(Source records)
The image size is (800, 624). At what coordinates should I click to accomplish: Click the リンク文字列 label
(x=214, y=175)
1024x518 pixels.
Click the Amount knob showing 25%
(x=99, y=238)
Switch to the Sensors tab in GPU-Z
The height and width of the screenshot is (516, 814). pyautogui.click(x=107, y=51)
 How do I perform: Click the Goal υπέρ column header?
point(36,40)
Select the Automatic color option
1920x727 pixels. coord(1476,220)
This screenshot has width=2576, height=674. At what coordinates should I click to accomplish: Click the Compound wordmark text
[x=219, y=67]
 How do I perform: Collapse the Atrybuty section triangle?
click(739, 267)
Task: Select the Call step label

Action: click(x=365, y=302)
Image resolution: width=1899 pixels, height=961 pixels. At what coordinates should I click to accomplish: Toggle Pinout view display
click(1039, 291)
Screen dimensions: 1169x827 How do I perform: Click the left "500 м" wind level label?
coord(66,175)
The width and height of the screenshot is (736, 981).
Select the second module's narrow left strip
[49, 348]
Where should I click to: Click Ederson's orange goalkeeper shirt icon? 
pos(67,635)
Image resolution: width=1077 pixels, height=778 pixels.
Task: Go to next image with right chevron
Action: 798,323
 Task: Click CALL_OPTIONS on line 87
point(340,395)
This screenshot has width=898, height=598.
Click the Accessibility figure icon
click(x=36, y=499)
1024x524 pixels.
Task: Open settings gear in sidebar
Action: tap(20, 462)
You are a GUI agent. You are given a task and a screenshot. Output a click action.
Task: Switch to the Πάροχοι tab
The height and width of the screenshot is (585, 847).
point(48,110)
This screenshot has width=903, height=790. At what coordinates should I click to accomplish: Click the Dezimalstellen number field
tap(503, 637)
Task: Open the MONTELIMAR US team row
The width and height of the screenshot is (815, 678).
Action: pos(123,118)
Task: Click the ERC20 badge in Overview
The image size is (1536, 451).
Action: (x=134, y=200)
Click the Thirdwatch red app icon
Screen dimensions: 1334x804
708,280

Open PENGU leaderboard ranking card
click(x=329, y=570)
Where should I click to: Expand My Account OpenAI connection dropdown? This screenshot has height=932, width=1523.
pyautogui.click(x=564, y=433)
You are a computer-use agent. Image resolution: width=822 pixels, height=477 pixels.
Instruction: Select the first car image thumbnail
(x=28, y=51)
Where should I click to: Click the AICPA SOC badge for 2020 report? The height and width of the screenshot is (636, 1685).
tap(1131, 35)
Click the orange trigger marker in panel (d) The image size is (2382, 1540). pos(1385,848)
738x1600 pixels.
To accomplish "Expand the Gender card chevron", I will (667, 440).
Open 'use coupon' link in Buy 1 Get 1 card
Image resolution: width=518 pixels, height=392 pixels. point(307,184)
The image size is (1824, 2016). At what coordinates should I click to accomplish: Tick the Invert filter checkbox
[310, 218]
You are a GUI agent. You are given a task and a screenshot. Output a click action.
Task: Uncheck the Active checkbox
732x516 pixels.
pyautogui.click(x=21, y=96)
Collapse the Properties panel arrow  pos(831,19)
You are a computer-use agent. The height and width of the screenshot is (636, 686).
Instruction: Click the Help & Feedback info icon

→ **The problem**
Please arrange the material, from its first line through the line containing "click(x=329, y=570)", as a JSON list of strings with one string per line, leaving out blank lines.

→ **Correct result**
[
  "The image size is (800, 624). At what coordinates should I click to accomplish: Click the リンク文字列 label",
  "(x=214, y=175)",
  "1024x518 pixels.",
  "Click the Amount knob showing 25%",
  "(x=99, y=238)",
  "Switch to the Sensors tab in GPU-Z",
  "The height and width of the screenshot is (516, 814). pyautogui.click(x=107, y=51)",
  " How do I perform: Click the Goal υπέρ column header?",
  "point(36,40)",
  "Select the Automatic color option",
  "1920x727 pixels. coord(1476,220)",
  "This screenshot has width=2576, height=674. At what coordinates should I click to accomplish: Click the Compound wordmark text",
  "[x=219, y=67]",
  " How do I perform: Collapse the Atrybuty section triangle?",
  "click(739, 267)",
  "Task: Select the Call step label",
  "Action: click(x=365, y=302)",
  "Image resolution: width=1899 pixels, height=961 pixels. At what coordinates should I click to accomplish: Toggle Pinout view display",
  "click(1039, 291)",
  "Screen dimensions: 1169x827 How do I perform: Click the left \"500 м\" wind level label?",
  "coord(66,175)",
  "The width and height of the screenshot is (736, 981).",
  "Select the second module's narrow left strip",
  "[49, 348]",
  "Where should I click to: Click Ederson's orange goalkeeper shirt icon? ",
  "pos(67,635)",
  "Image resolution: width=1077 pixels, height=778 pixels.",
  "Task: Go to next image with right chevron",
  "Action: 798,323",
  " Task: Click CALL_OPTIONS on line 87",
  "point(340,395)",
  "This screenshot has width=898, height=598.",
  "Click the Accessibility figure icon",
  "click(x=36, y=499)",
  "1024x524 pixels.",
  "Task: Open settings gear in sidebar",
  "Action: tap(20, 462)",
  "You are a GUI agent. You are given a task and a screenshot. Output a click action.",
  "Task: Switch to the Πάροχοι tab",
  "The height and width of the screenshot is (585, 847).",
  "point(48,110)",
  "This screenshot has width=903, height=790. At what coordinates should I click to accomplish: Click the Dezimalstellen number field",
  "tap(503, 637)",
  "Task: Open the MONTELIMAR US team row",
  "The width and height of the screenshot is (815, 678).",
  "Action: pos(123,118)",
  "Task: Click the ERC20 badge in Overview",
  "The image size is (1536, 451).",
  "Action: (x=134, y=200)",
  "Click the Thirdwatch red app icon",
  "Screen dimensions: 1334x804",
  "708,280",
  "Open PENGU leaderboard ranking card",
  "click(x=329, y=570)"
]